Hopkins-led team gets funding for AIDS/TB effort

Tuberculosis is raging in countries with high HIV infection rates, and a group of Johns Hopkins-led physicians are testing treatments to prevent the deadly disease.

Now, the international group of more than 250 researchers called the Consortium to Respond Effectively to the AIDS/TB Epidemic (CREATE), got a $32 million boost for their efforts from the Bill & Melinda Gates Foundation, Hopkins announced this week.

The grant supplements the $44.7 million the Gates Foundation donated in 2004 to start the initiative.

CREATE is testing the use of antibiotic therapy to prevent active TB disease in people also infected with HIV in South Africa, Brazil and Zambia.

Worldwide, 9 million new cases of TB are diagnosed each year, and more than 1.5 million people die from the disease, officials said.

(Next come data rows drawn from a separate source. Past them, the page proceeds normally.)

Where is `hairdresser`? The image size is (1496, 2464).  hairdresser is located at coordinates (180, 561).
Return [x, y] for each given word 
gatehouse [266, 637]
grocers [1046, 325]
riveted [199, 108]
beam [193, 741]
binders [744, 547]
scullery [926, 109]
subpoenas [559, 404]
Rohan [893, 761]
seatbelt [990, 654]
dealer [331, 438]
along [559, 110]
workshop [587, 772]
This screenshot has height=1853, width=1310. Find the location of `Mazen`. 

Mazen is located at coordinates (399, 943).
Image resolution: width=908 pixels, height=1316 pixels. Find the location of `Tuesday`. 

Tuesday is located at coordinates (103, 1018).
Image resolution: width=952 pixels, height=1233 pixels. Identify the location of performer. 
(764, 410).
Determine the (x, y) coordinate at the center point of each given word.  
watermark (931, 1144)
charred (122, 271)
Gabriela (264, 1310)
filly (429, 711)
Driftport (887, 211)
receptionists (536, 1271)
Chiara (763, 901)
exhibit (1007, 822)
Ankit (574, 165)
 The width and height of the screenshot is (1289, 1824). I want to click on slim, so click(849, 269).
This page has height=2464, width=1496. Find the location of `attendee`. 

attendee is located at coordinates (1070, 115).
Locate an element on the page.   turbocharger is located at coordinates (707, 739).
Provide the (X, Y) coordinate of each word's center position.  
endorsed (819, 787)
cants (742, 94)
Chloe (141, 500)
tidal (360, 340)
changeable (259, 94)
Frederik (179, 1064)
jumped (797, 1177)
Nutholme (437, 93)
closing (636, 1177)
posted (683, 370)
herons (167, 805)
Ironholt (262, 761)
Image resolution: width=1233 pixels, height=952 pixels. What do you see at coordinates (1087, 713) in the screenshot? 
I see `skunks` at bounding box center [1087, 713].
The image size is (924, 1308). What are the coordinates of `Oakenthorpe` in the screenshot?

Dr. Richard Chaisson, a Johns Hopkins infectious disease specialist who leads CREATE, said the money comes “just as our team’s research is making serious progress.”

“Because HIV weakens the immune system, people with HIV are especially vulnerable to TB, and TB rates have increased

significantly in countries with high HIV prevalence,” he said in a statement.

“We are testing simple interventions at the community level that can reverse these deadly trends.”